[Collected data entries]

- - - - -

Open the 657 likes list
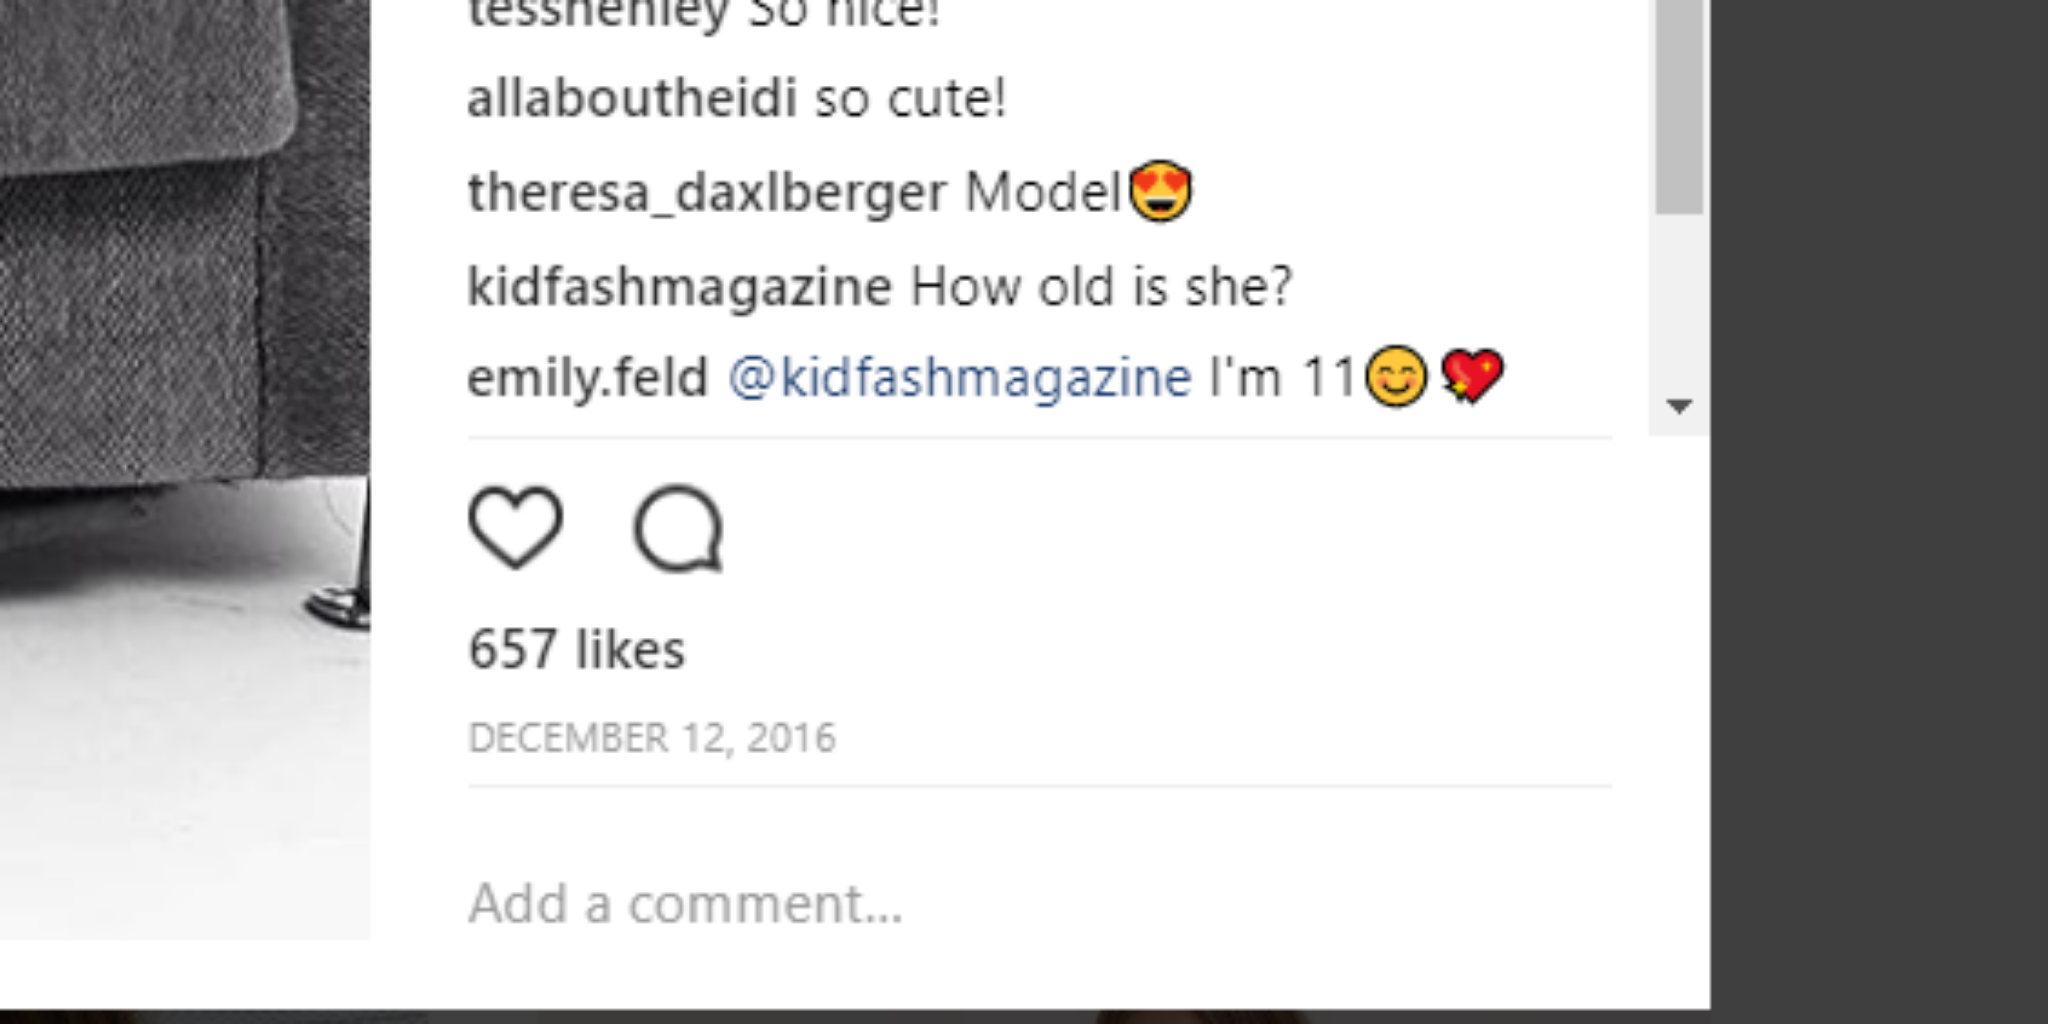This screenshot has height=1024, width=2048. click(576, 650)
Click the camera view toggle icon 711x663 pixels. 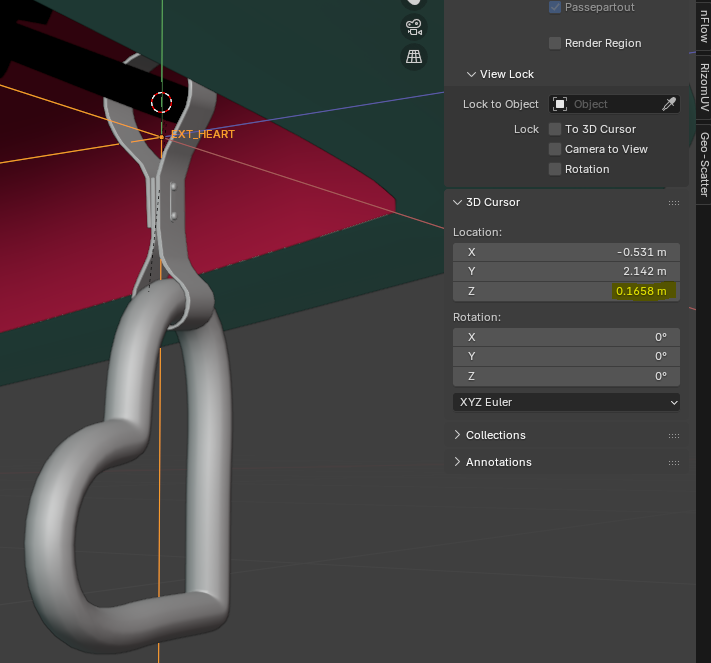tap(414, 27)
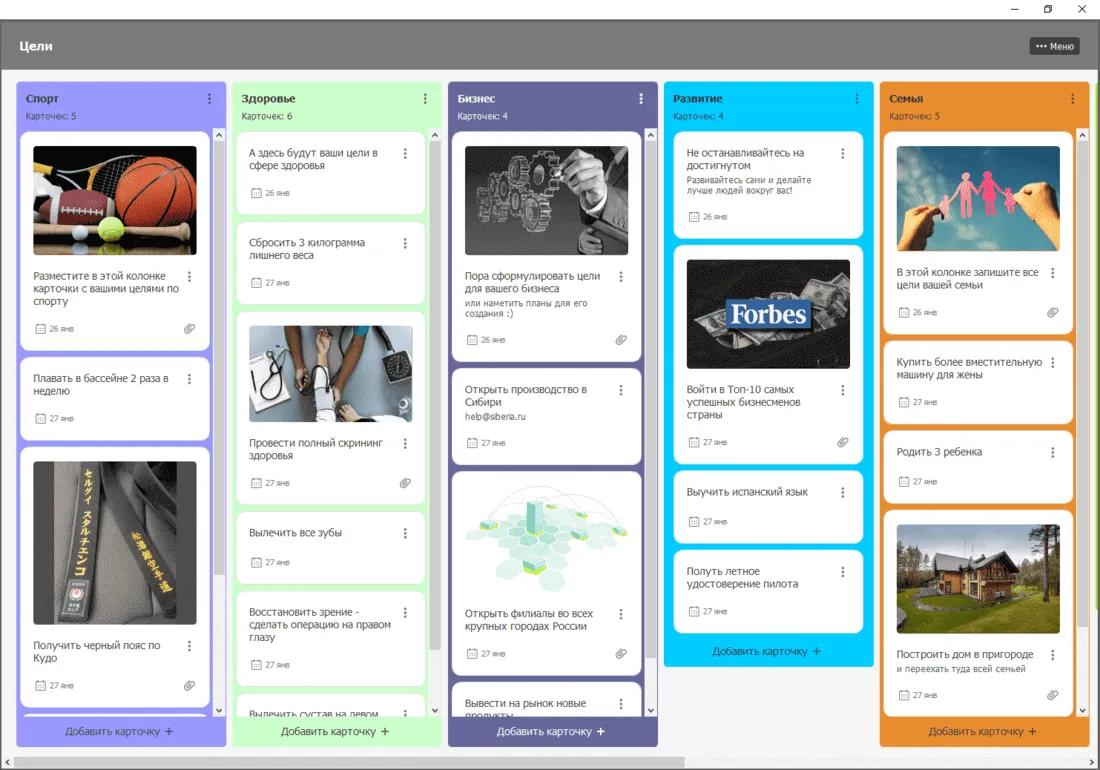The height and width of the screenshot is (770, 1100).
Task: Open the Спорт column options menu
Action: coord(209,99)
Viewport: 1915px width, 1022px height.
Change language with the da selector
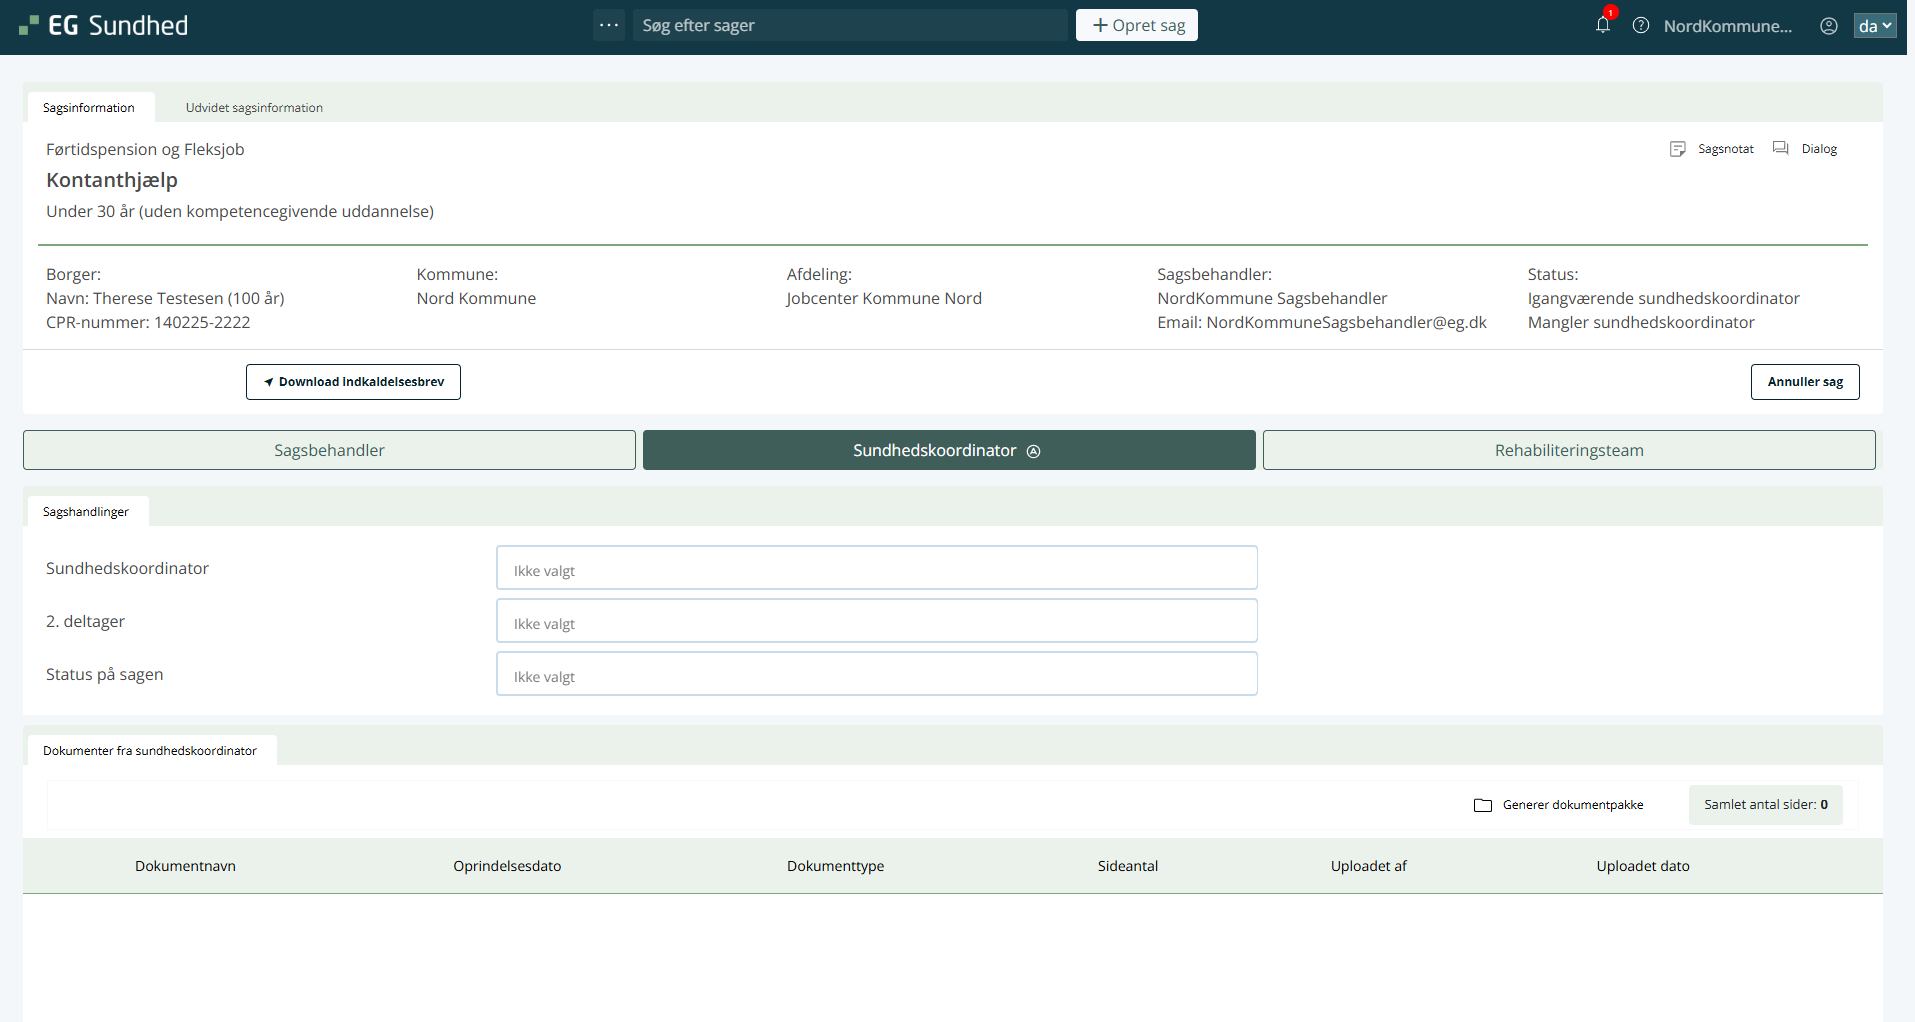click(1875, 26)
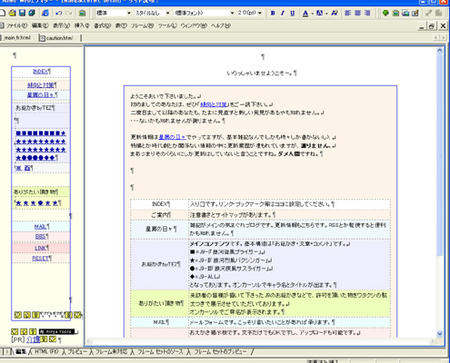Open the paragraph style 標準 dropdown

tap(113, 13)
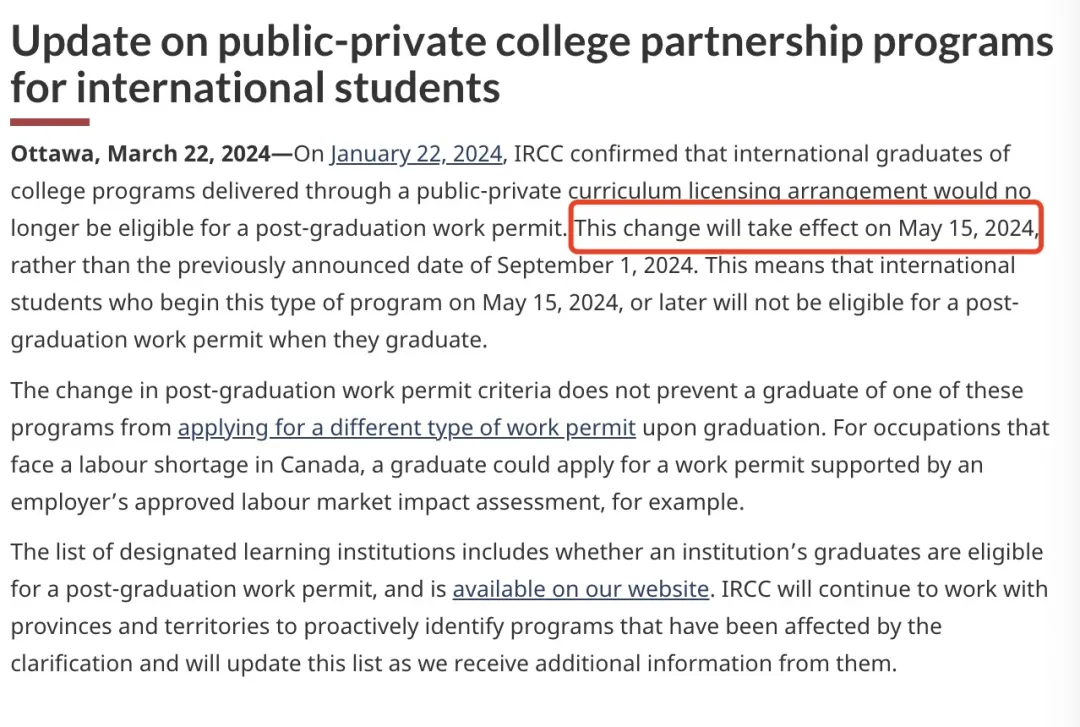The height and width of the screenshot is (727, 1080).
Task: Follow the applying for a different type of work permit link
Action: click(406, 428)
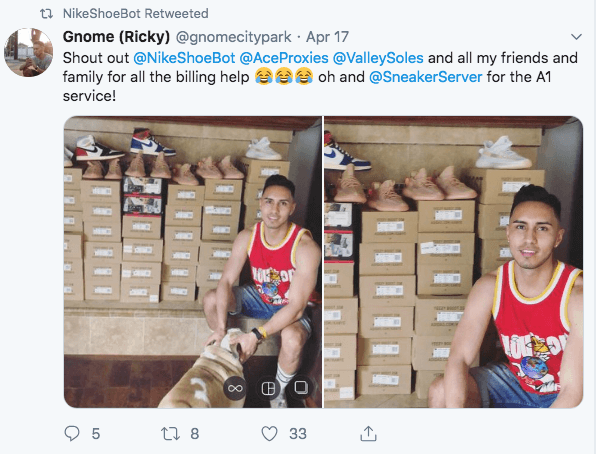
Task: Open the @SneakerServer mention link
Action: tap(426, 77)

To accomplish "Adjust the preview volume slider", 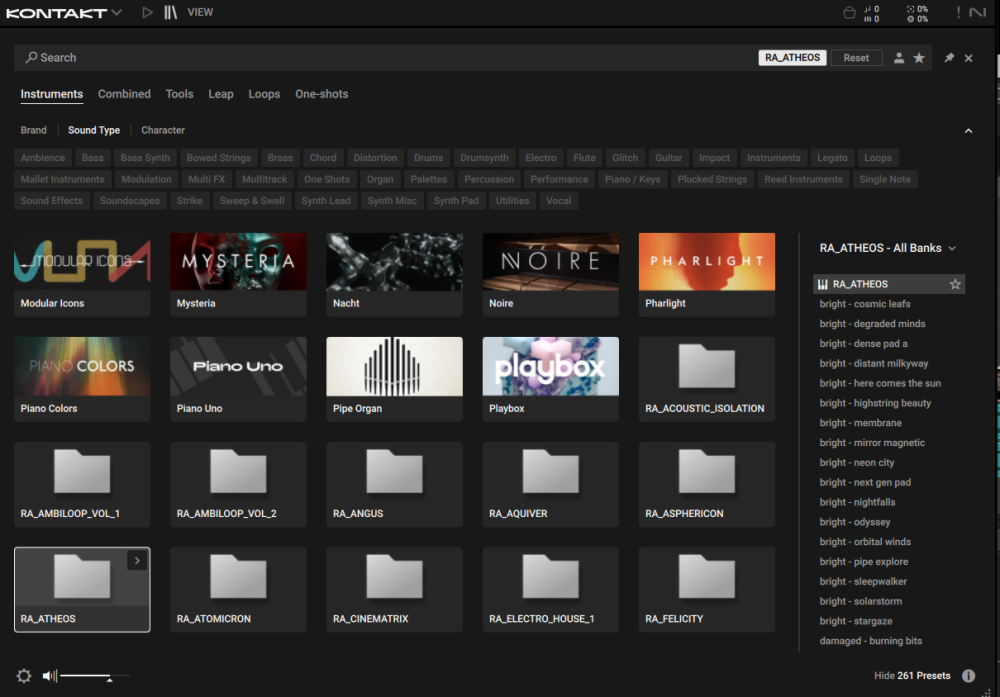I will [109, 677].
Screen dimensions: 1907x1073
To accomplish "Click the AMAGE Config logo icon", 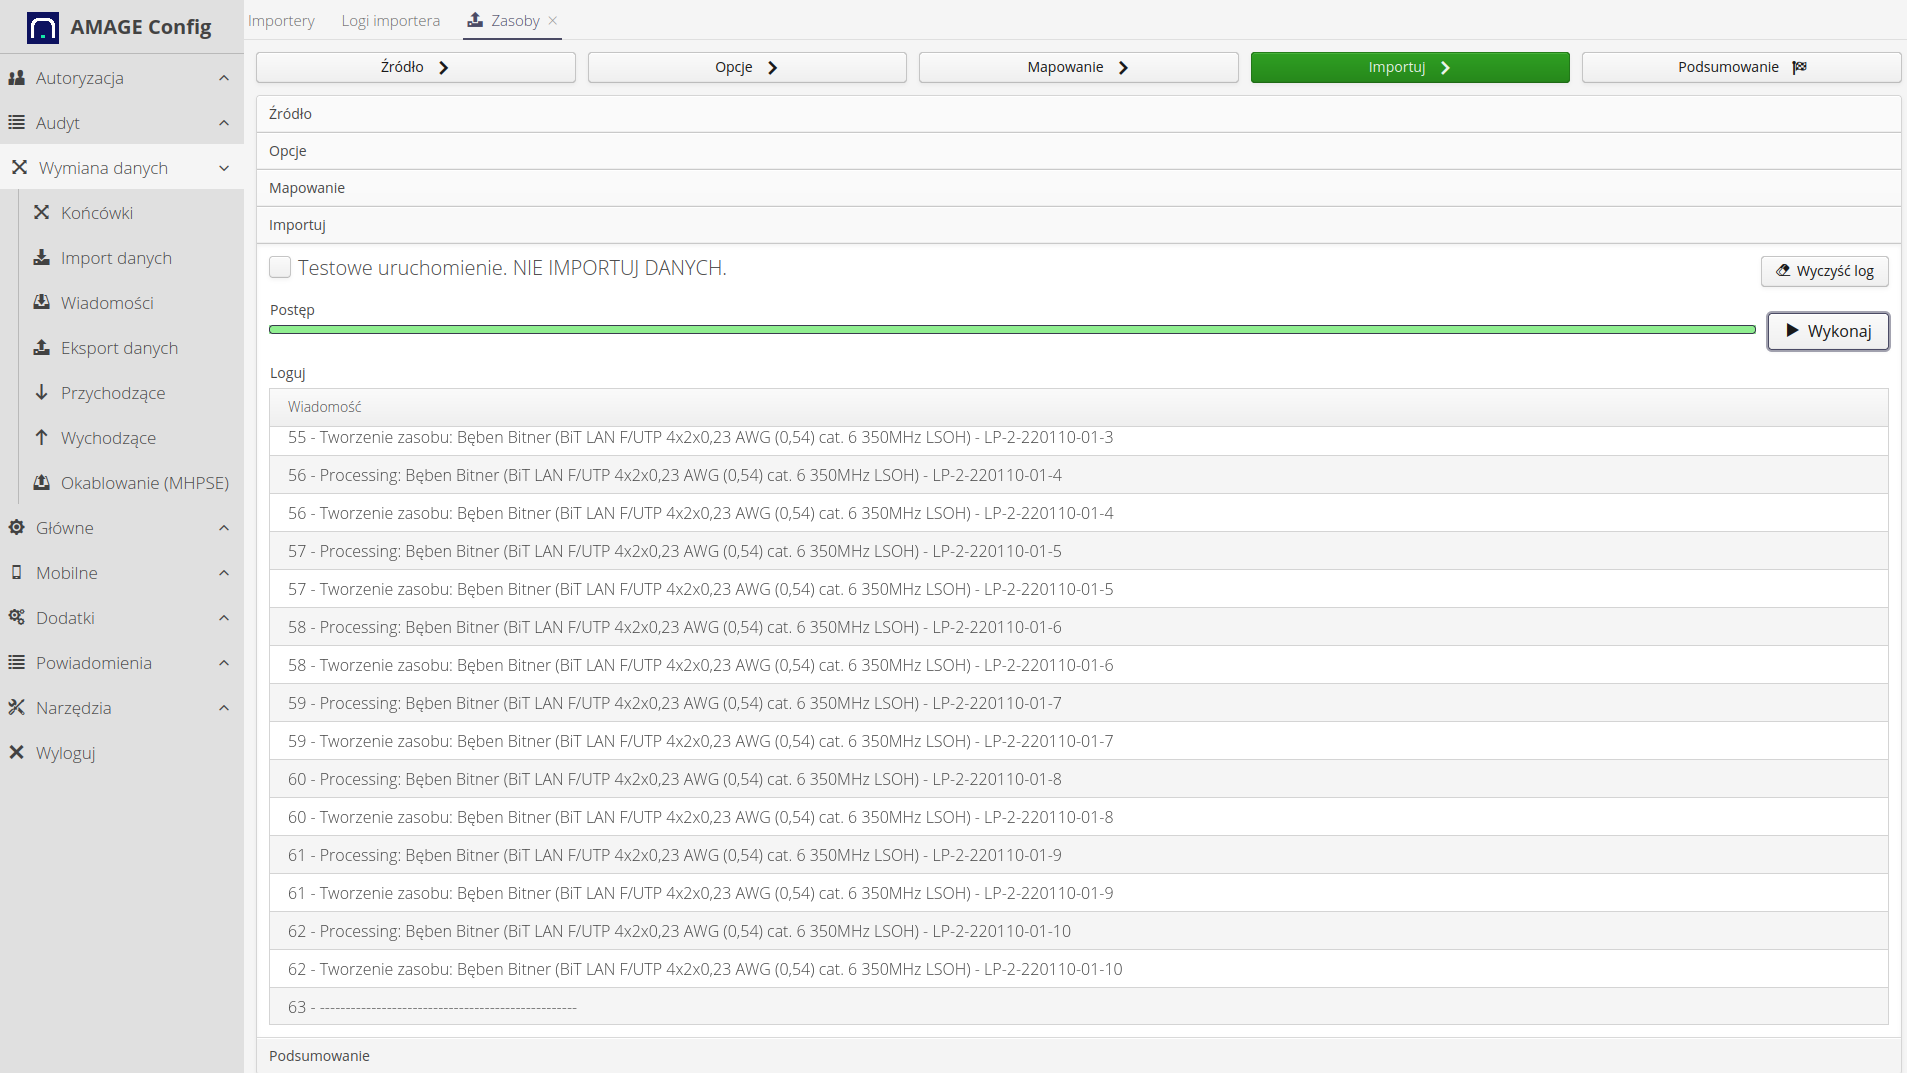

- - - - -

INSTRUCTIONS TO FOLLOW | Return the lines exactly, from the one containing "Screen dimensions: 1907x1073" through the last line above, including both ends and excluding every picture.

REPLY |
Screen dimensions: 1907x1073
To accomplish "Click the AMAGE Config logo icon", 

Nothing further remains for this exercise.